▼

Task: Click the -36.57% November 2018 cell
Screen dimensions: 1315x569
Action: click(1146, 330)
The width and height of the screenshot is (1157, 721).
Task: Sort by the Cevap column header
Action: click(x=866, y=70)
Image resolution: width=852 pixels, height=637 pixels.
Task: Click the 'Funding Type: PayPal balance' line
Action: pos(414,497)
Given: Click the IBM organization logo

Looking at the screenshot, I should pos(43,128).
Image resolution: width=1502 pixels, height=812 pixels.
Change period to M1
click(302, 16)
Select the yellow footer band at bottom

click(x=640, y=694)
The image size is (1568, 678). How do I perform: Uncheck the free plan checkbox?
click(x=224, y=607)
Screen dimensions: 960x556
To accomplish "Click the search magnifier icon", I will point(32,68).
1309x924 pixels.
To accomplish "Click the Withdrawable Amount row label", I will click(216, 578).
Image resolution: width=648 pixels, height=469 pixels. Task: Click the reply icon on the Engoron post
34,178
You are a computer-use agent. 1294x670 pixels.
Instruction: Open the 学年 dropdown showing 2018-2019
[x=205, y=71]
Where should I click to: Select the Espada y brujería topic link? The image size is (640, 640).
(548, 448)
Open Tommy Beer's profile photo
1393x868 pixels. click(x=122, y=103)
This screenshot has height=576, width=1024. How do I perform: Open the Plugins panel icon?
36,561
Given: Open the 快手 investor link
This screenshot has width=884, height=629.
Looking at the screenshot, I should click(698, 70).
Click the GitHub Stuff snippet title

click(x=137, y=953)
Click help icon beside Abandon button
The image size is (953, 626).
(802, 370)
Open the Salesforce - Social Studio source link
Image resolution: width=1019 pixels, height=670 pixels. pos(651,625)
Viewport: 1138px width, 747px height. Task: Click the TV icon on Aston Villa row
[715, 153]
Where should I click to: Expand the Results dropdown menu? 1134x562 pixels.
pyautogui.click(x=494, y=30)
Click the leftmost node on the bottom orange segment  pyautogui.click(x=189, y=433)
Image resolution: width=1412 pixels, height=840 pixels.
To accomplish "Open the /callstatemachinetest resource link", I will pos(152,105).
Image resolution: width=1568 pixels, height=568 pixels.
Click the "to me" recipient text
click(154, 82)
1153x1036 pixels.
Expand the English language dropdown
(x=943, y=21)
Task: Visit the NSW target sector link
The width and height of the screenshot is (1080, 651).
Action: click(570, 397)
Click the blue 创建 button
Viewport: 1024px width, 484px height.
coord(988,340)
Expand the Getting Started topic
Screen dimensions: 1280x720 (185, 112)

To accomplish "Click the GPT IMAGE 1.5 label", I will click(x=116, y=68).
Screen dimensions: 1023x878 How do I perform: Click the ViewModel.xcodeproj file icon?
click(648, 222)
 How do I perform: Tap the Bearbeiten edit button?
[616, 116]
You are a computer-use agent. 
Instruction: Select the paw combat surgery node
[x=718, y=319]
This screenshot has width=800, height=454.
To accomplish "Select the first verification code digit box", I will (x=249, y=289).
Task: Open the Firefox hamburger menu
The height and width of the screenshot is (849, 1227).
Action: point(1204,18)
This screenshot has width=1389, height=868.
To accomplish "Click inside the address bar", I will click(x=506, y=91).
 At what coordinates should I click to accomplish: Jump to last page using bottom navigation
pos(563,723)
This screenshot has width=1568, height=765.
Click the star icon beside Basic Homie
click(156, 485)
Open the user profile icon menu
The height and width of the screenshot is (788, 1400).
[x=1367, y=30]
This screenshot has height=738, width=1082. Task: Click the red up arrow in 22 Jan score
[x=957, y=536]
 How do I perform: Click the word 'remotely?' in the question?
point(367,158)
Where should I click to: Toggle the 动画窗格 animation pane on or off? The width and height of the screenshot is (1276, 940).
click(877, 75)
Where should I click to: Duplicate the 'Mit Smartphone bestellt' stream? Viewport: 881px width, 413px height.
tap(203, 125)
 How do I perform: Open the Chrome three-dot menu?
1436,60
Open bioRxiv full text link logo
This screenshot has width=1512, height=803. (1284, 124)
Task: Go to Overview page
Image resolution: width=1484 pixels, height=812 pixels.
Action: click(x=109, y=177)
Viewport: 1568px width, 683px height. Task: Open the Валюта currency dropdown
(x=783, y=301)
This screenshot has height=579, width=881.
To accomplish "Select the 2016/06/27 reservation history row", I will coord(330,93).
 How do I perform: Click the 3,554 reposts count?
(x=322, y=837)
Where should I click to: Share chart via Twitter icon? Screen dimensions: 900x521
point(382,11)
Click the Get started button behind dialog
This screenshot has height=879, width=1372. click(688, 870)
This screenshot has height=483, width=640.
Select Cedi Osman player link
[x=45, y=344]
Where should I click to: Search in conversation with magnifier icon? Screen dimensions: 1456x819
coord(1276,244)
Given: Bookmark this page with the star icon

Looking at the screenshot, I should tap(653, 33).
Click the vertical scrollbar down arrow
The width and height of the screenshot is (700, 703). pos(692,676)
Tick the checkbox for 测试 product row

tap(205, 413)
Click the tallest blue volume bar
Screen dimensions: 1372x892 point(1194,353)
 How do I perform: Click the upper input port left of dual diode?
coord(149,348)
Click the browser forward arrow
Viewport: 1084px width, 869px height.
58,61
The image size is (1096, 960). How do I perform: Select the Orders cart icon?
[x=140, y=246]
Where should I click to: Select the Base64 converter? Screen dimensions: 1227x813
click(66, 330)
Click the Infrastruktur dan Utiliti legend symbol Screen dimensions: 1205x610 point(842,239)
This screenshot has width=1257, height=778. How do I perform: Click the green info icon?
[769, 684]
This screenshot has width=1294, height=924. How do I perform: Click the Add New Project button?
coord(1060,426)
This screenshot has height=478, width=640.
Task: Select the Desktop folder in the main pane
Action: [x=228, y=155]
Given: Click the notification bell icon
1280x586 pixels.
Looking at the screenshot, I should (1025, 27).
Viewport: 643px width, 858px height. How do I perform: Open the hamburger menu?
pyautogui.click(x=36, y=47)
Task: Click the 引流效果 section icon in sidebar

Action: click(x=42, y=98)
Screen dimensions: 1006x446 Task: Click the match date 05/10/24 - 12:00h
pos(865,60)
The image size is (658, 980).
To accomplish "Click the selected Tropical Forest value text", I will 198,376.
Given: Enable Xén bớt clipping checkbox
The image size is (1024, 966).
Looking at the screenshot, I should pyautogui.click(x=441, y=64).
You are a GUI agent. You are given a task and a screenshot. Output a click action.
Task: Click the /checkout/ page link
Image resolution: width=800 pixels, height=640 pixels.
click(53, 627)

▲

▶ [Task]:
Reproduce every one of the rows above word for word, without altering any character.

▶ [Correct response]:
Task: Click the -36.57% November 2018 cell
Screen dimensions: 1315x569
Action: click(1146, 330)
The width and height of the screenshot is (1157, 721).
Task: Sort by the Cevap column header
Action: click(x=866, y=70)
Image resolution: width=852 pixels, height=637 pixels.
Task: Click the 'Funding Type: PayPal balance' line
Action: pos(414,497)
Given: Click the IBM organization logo

Looking at the screenshot, I should pos(43,128).
Image resolution: width=1502 pixels, height=812 pixels.
Change period to M1
click(302, 16)
Select the yellow footer band at bottom

click(x=640, y=694)
The image size is (1568, 678). How do I perform: Uncheck the free plan checkbox?
click(x=224, y=607)
Screen dimensions: 960x556
To accomplish "Click the search magnifier icon", I will point(32,68).
1309x924 pixels.
To accomplish "Click the Withdrawable Amount row label", I will click(216, 578).
Image resolution: width=648 pixels, height=469 pixels. Task: Click the reply icon on the Engoron post
34,178
You are a computer-use agent. 1294x670 pixels.
Instruction: Open the 学年 dropdown showing 2018-2019
[x=205, y=71]
Where should I click to: Select the Espada y brujería topic link? The image size is (640, 640).
(548, 448)
Open Tommy Beer's profile photo
1393x868 pixels. click(x=122, y=103)
This screenshot has height=576, width=1024. How do I perform: Open the Plugins panel icon?
36,561
Given: Open the 快手 investor link
This screenshot has width=884, height=629.
Looking at the screenshot, I should click(698, 70).
Click the GitHub Stuff snippet title

click(x=137, y=953)
Click help icon beside Abandon button
The image size is (953, 626).
(802, 370)
Open the Salesforce - Social Studio source link
Image resolution: width=1019 pixels, height=670 pixels. pos(651,625)
Viewport: 1138px width, 747px height. Task: Click the TV icon on Aston Villa row
[715, 153]
Where should I click to: Expand the Results dropdown menu? 1134x562 pixels.
pyautogui.click(x=494, y=30)
Click the leftmost node on the bottom orange segment  pyautogui.click(x=189, y=433)
Image resolution: width=1412 pixels, height=840 pixels.
To accomplish "Open the /callstatemachinetest resource link", I will pos(152,105).
Image resolution: width=1568 pixels, height=568 pixels.
Click the "to me" recipient text
click(154, 82)
1153x1036 pixels.
Expand the English language dropdown
(x=943, y=21)
Task: Visit the NSW target sector link
The width and height of the screenshot is (1080, 651).
Action: click(570, 397)
Click the blue 创建 button
Viewport: 1024px width, 484px height.
coord(988,340)
Expand the Getting Started topic
Screen dimensions: 1280x720 (185, 112)

To accomplish "Click the GPT IMAGE 1.5 label", I will click(x=116, y=68).
Screen dimensions: 1023x878 How do I perform: Click the ViewModel.xcodeproj file icon?
click(648, 222)
 How do I perform: Tap the Bearbeiten edit button?
[616, 116]
You are a computer-use agent. 
Instruction: Select the paw combat surgery node
[x=718, y=319]
This screenshot has width=800, height=454.
To accomplish "Select the first verification code digit box", I will (x=249, y=289).
Task: Open the Firefox hamburger menu
The height and width of the screenshot is (849, 1227).
Action: point(1204,18)
This screenshot has width=1389, height=868.
To accomplish "Click inside the address bar", I will click(x=506, y=91).
 At what coordinates should I click to accomplish: Jump to last page using bottom navigation
pos(563,723)
This screenshot has width=1568, height=765.
Click the star icon beside Basic Homie
click(156, 485)
Open the user profile icon menu
The height and width of the screenshot is (788, 1400).
[x=1367, y=30]
This screenshot has height=738, width=1082. Task: Click the red up arrow in 22 Jan score
[x=957, y=536]
 How do I perform: Click the word 'remotely?' in the question?
point(367,158)
Where should I click to: Toggle the 动画窗格 animation pane on or off? The width and height of the screenshot is (1276, 940).
click(877, 75)
Where should I click to: Duplicate the 'Mit Smartphone bestellt' stream? Viewport: 881px width, 413px height.
tap(203, 125)
 How do I perform: Open the Chrome three-dot menu?
1436,60
Open bioRxiv full text link logo
This screenshot has width=1512, height=803. (1284, 124)
Task: Go to Overview page
Image resolution: width=1484 pixels, height=812 pixels.
Action: click(x=109, y=177)
Viewport: 1568px width, 683px height. Task: Open the Валюта currency dropdown
(x=783, y=301)
This screenshot has height=579, width=881.
To accomplish "Select the 2016/06/27 reservation history row", I will coord(330,93).
 How do I perform: Click the 3,554 reposts count?
(x=322, y=837)
Where should I click to: Share chart via Twitter icon? Screen dimensions: 900x521
point(382,11)
Click the Get started button behind dialog
This screenshot has height=879, width=1372. click(688, 870)
This screenshot has height=483, width=640.
Select Cedi Osman player link
[x=45, y=344]
Where should I click to: Search in conversation with magnifier icon? Screen dimensions: 1456x819
coord(1276,244)
Given: Bookmark this page with the star icon

Looking at the screenshot, I should tap(653, 33).
Click the vertical scrollbar down arrow
The width and height of the screenshot is (700, 703). pos(692,676)
Tick the checkbox for 测试 product row

tap(205, 413)
Click the tallest blue volume bar
Screen dimensions: 1372x892 point(1194,353)
 How do I perform: Click the upper input port left of dual diode?
coord(149,348)
Click the browser forward arrow
Viewport: 1084px width, 869px height.
58,61
The image size is (1096, 960). How do I perform: Select the Orders cart icon?
[x=140, y=246]
Where should I click to: Select the Base64 converter? Screen dimensions: 1227x813
click(66, 330)
Click the Infrastruktur dan Utiliti legend symbol Screen dimensions: 1205x610 point(842,239)
This screenshot has width=1257, height=778. How do I perform: Click the green info icon?
[769, 684]
This screenshot has width=1294, height=924. How do I perform: Click the Add New Project button?
coord(1060,426)
This screenshot has height=478, width=640.
Task: Select the Desktop folder in the main pane
Action: [x=228, y=155]
Given: Click the notification bell icon
1280x586 pixels.
Looking at the screenshot, I should (1025, 27).
Viewport: 643px width, 858px height. How do I perform: Open the hamburger menu?
pyautogui.click(x=36, y=47)
Task: Click the 引流效果 section icon in sidebar

Action: click(x=42, y=98)
Screen dimensions: 1006x446 Task: Click the match date 05/10/24 - 12:00h
pos(865,60)
The image size is (658, 980).
To accomplish "Click the selected Tropical Forest value text", I will 198,376.
Given: Enable Xén bớt clipping checkbox
The image size is (1024, 966).
Looking at the screenshot, I should pyautogui.click(x=441, y=64).
You are a GUI agent. You are given a task and a screenshot. Output a click action.
Task: Click the /checkout/ page link
Image resolution: width=800 pixels, height=640 pixels.
click(53, 627)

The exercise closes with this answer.